* _TASK INPUTS_:
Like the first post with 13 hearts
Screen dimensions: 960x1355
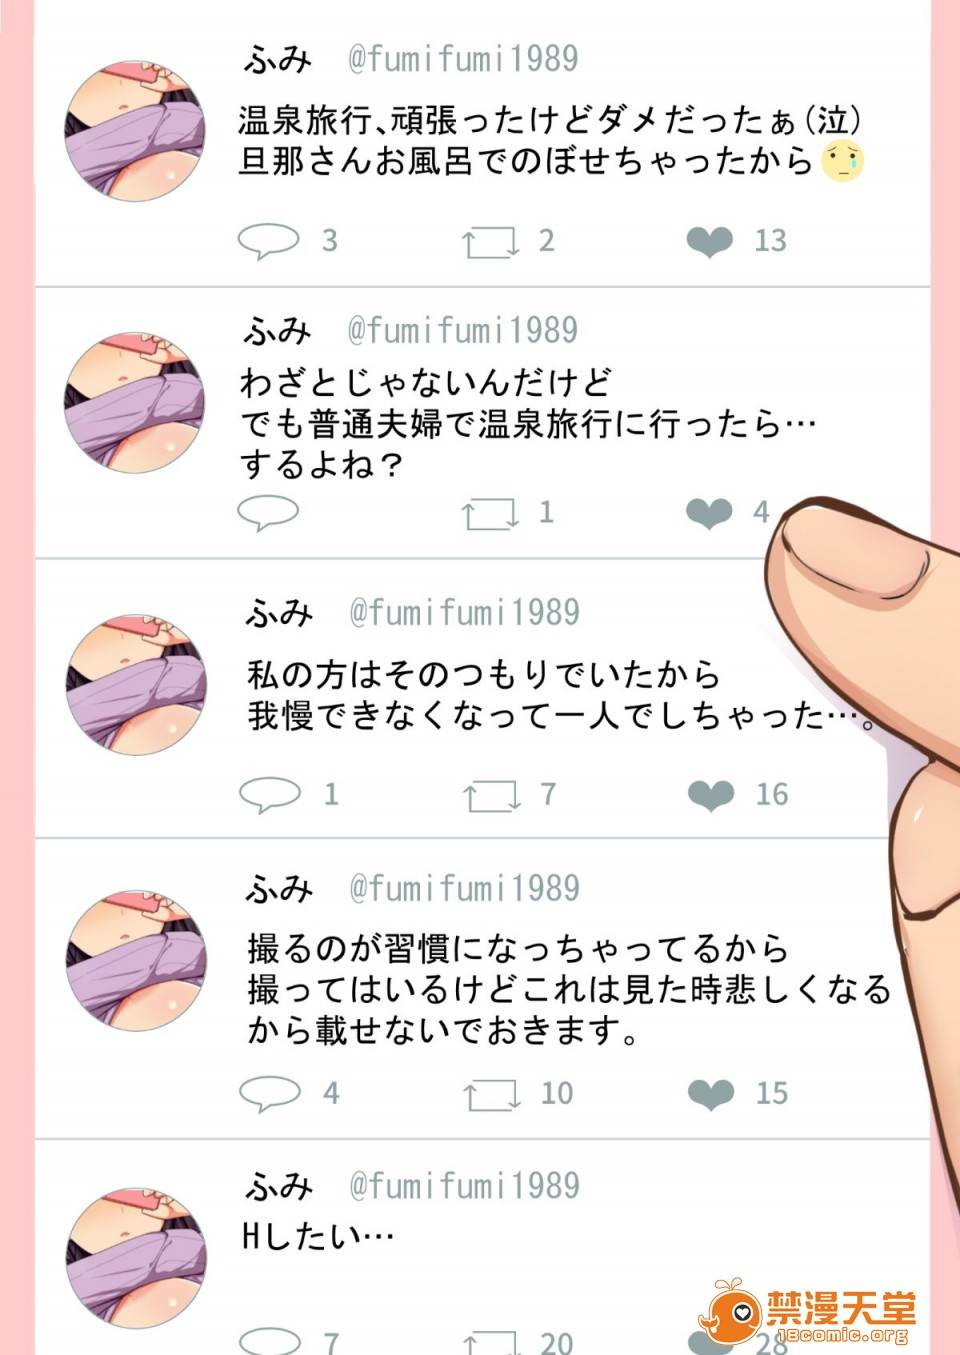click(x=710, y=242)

==

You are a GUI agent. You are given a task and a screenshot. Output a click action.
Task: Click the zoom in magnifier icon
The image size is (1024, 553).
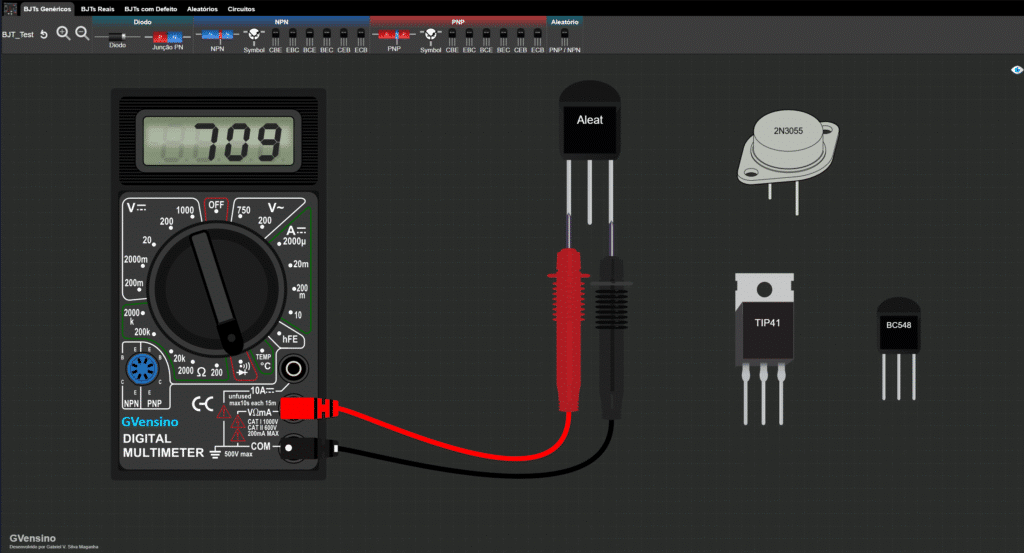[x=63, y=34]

==

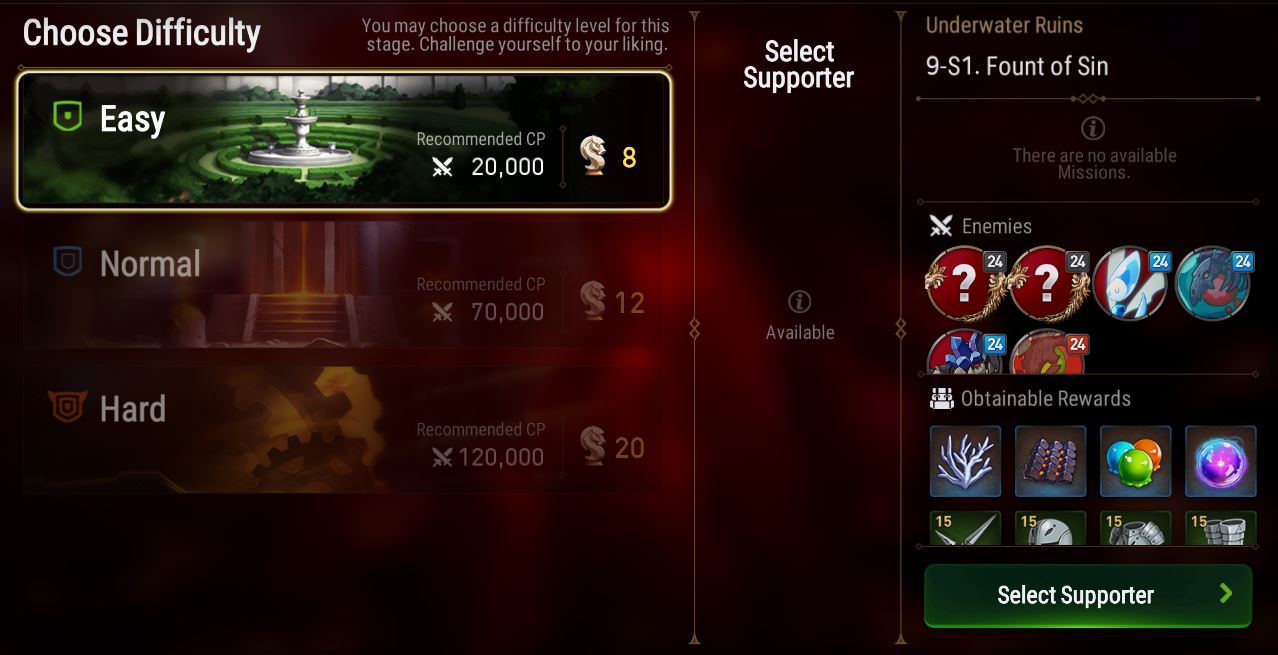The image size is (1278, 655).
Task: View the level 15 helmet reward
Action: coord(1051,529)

* _THE EXERCISE_: Print the lines verbatim, from the line containing "Like the first post with 13 hearts" up to and including the line containing "click(x=710, y=242)". Omit the pictures.

* _OUTPUT_:
Like the first post with 13 hearts
Screen dimensions: 960x1355
click(x=710, y=242)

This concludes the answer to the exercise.